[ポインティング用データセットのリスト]
^^^^

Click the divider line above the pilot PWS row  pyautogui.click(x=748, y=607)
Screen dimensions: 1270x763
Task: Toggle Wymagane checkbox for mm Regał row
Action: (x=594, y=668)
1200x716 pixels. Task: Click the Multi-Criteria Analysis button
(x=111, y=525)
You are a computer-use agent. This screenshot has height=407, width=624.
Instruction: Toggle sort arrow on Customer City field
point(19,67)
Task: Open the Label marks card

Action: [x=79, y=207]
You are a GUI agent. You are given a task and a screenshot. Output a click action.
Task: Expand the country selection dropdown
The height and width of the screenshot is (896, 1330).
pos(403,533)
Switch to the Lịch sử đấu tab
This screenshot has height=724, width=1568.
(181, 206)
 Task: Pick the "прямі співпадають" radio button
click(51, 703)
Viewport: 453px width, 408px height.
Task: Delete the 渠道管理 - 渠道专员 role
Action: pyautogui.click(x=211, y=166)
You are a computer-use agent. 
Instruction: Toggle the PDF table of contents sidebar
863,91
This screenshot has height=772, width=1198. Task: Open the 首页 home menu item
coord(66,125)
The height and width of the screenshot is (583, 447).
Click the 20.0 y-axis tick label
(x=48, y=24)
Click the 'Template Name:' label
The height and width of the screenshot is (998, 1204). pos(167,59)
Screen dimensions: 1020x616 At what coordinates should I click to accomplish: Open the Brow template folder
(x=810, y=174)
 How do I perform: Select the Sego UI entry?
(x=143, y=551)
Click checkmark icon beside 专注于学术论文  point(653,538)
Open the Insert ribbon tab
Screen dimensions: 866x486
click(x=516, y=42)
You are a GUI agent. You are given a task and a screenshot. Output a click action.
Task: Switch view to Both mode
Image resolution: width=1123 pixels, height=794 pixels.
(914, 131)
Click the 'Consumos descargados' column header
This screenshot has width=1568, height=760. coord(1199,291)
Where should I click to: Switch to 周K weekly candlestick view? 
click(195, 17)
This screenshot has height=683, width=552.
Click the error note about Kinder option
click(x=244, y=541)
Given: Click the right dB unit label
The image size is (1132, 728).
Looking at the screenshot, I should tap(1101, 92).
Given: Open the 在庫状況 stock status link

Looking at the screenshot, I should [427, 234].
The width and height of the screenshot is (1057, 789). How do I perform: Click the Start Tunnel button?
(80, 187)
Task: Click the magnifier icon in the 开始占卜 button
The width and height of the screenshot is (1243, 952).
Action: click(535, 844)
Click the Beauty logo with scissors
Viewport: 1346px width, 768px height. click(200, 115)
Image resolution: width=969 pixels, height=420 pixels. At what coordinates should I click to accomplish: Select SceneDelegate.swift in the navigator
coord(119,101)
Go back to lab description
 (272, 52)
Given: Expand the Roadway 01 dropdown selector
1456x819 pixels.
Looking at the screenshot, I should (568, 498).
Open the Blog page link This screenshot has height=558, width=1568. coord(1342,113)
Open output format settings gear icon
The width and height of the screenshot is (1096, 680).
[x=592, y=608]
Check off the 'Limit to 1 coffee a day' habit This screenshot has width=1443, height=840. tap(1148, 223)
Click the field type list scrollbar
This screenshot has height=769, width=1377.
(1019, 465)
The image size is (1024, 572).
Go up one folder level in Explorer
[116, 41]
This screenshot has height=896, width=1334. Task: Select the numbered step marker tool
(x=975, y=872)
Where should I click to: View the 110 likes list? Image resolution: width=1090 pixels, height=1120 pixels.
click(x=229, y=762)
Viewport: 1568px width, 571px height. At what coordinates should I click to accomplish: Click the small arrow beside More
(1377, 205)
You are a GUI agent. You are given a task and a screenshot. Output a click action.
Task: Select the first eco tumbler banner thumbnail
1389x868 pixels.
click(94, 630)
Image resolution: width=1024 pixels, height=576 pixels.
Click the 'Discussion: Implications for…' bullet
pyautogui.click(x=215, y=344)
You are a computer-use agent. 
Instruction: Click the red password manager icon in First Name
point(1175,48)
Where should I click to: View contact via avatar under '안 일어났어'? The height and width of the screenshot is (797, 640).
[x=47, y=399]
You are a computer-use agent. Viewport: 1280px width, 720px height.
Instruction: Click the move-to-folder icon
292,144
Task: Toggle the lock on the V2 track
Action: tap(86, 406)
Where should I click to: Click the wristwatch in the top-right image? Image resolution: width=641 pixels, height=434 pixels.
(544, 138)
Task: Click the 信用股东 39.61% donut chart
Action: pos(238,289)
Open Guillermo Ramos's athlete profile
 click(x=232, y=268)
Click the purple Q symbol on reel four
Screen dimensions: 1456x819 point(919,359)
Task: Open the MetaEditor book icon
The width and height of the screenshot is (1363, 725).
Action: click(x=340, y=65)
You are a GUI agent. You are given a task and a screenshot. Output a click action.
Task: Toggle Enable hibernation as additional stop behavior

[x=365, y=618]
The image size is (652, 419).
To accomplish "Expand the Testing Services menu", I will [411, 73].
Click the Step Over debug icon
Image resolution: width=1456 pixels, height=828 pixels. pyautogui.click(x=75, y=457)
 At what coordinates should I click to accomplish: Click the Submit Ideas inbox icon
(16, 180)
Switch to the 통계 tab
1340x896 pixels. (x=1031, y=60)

^^^^

*記述課題:*
上記リストの全行を、空行を除いて番号付きリストに整理してください。

*完全な解答:*
1. Click the divider line above the pilot PWS row  pyautogui.click(x=748, y=607)
2. Screen dimensions: 1270x763
3. Task: Toggle Wymagane checkbox for mm Regał row
4. Action: (x=594, y=668)
5. 1200x716 pixels. Task: Click the Multi-Criteria Analysis button
6. (x=111, y=525)
7. You are a computer-use agent. This screenshot has height=407, width=624.
8. Instruction: Toggle sort arrow on Customer City field
9. point(19,67)
10. Task: Open the Label marks card
11. Action: [x=79, y=207]
12. You are a GUI agent. You are given a task and a screenshot. Output a click action.
13. Task: Expand the country selection dropdown
14. The height and width of the screenshot is (896, 1330).
15. pos(403,533)
16. Switch to the Lịch sử đấu tab
17. This screenshot has height=724, width=1568.
18. (181, 206)
19.  Task: Pick the "прямі співпадають" radio button
20. click(51, 703)
21. Viewport: 453px width, 408px height.
22. Task: Delete the 渠道管理 - 渠道专员 role
23. Action: pyautogui.click(x=211, y=166)
24. You are a computer-use agent. 
25. Instruction: Toggle the PDF table of contents sidebar
26. 863,91
27. This screenshot has height=772, width=1198. Task: Open the 首页 home menu item
28. coord(66,125)
29. The height and width of the screenshot is (583, 447).
30. Click the 20.0 y-axis tick label
31. (x=48, y=24)
32. Click the 'Template Name:' label
33. The height and width of the screenshot is (998, 1204). pos(167,59)
34. Screen dimensions: 1020x616 At what coordinates should I click to accomplish: Open the Brow template folder
35. (x=810, y=174)
36.  How do I perform: Select the Sego UI entry?
37. (x=143, y=551)
38. Click checkmark icon beside 专注于学术论文  point(653,538)
39. Open the Insert ribbon tab
40. Screen dimensions: 866x486
41. click(x=516, y=42)
42. You are a GUI agent. You are given a task and a screenshot. Output a click action.
43. Task: Switch view to Both mode
44. Image resolution: width=1123 pixels, height=794 pixels.
45. (914, 131)
46. Click the 'Consumos descargados' column header
47. This screenshot has width=1568, height=760. coord(1199,291)
48. Where should I click to: Switch to 周K weekly candlestick view? 
49. click(195, 17)
50. This screenshot has height=683, width=552.
51. Click the error note about Kinder option
52. click(x=244, y=541)
53. Given: Click the right dB unit label
54. The image size is (1132, 728).
55. Looking at the screenshot, I should tap(1101, 92).
56. Given: Open the 在庫状況 stock status link
57. Looking at the screenshot, I should [427, 234].
58. The width and height of the screenshot is (1057, 789). How do I perform: Click the Start Tunnel button?
59. (80, 187)
60. Task: Click the magnifier icon in the 开始占卜 button
61. The width and height of the screenshot is (1243, 952).
62. Action: click(535, 844)
63. Click the Beauty logo with scissors
64. Viewport: 1346px width, 768px height. click(200, 115)
65. Image resolution: width=969 pixels, height=420 pixels. At what coordinates should I click to accomplish: Select SceneDelegate.swift in the navigator
66. coord(119,101)
67. Go back to lab description
68.  (272, 52)
69. Given: Expand the Roadway 01 dropdown selector
70. 1456x819 pixels.
71. Looking at the screenshot, I should (568, 498).
72. Open the Blog page link This screenshot has height=558, width=1568. coord(1342,113)
73. Open output format settings gear icon
74. The width and height of the screenshot is (1096, 680).
75. [x=592, y=608]
76. Check off the 'Limit to 1 coffee a day' habit This screenshot has width=1443, height=840. tap(1148, 223)
77. Click the field type list scrollbar
78. This screenshot has height=769, width=1377.
79. (1019, 465)
80. The image size is (1024, 572).
81. Go up one folder level in Explorer
82. [116, 41]
83. This screenshot has height=896, width=1334. Task: Select the numbered step marker tool
84. (x=975, y=872)
85. Where should I click to: View the 110 likes list? Image resolution: width=1090 pixels, height=1120 pixels.
86. click(x=229, y=762)
87. Viewport: 1568px width, 571px height. At what coordinates should I click to accomplish: Click the small arrow beside More
88. (1377, 205)
89. You are a GUI agent. You are given a task and a screenshot. Output a click action.
90. Task: Select the first eco tumbler banner thumbnail
91. 1389x868 pixels.
92. click(94, 630)
93. Image resolution: width=1024 pixels, height=576 pixels.
94. Click the 'Discussion: Implications for…' bullet
95. pyautogui.click(x=215, y=344)
96. You are a computer-use agent. 
97. Instruction: Click the red password manager icon in First Name
98. point(1175,48)
99. Where should I click to: View contact via avatar under '안 일어났어'? The height and width of the screenshot is (797, 640).
100. [x=47, y=399]
101. You are a computer-use agent. Viewport: 1280px width, 720px height.
102. Instruction: Click the move-to-folder icon
103. 292,144
104. Task: Toggle the lock on the V2 track
105. Action: tap(86, 406)
106. Where should I click to: Click the wristwatch in the top-right image? Image resolution: width=641 pixels, height=434 pixels.
107. (544, 138)
108. Task: Click the 信用股东 39.61% donut chart
109. Action: pos(238,289)
110. Open Guillermo Ramos's athlete profile
111.  click(x=232, y=268)
112. Click the purple Q symbol on reel four
113. Screen dimensions: 1456x819 point(919,359)
114. Task: Open the MetaEditor book icon
115. The width and height of the screenshot is (1363, 725).
116. Action: click(x=340, y=65)
117. You are a GUI agent. You are given a task and a screenshot. Output a click action.
118. Task: Toggle Enable hibernation as additional stop behavior
119. [x=365, y=618]
120. The image size is (652, 419).
121. To accomplish "Expand the Testing Services menu", I will [411, 73].
122. Click the Step Over debug icon
123. Image resolution: width=1456 pixels, height=828 pixels. pyautogui.click(x=75, y=457)
124.  At what coordinates should I click to accomplish: Click the Submit Ideas inbox icon
125. (16, 180)
126. Switch to the 통계 tab
127. 1340x896 pixels. (x=1031, y=60)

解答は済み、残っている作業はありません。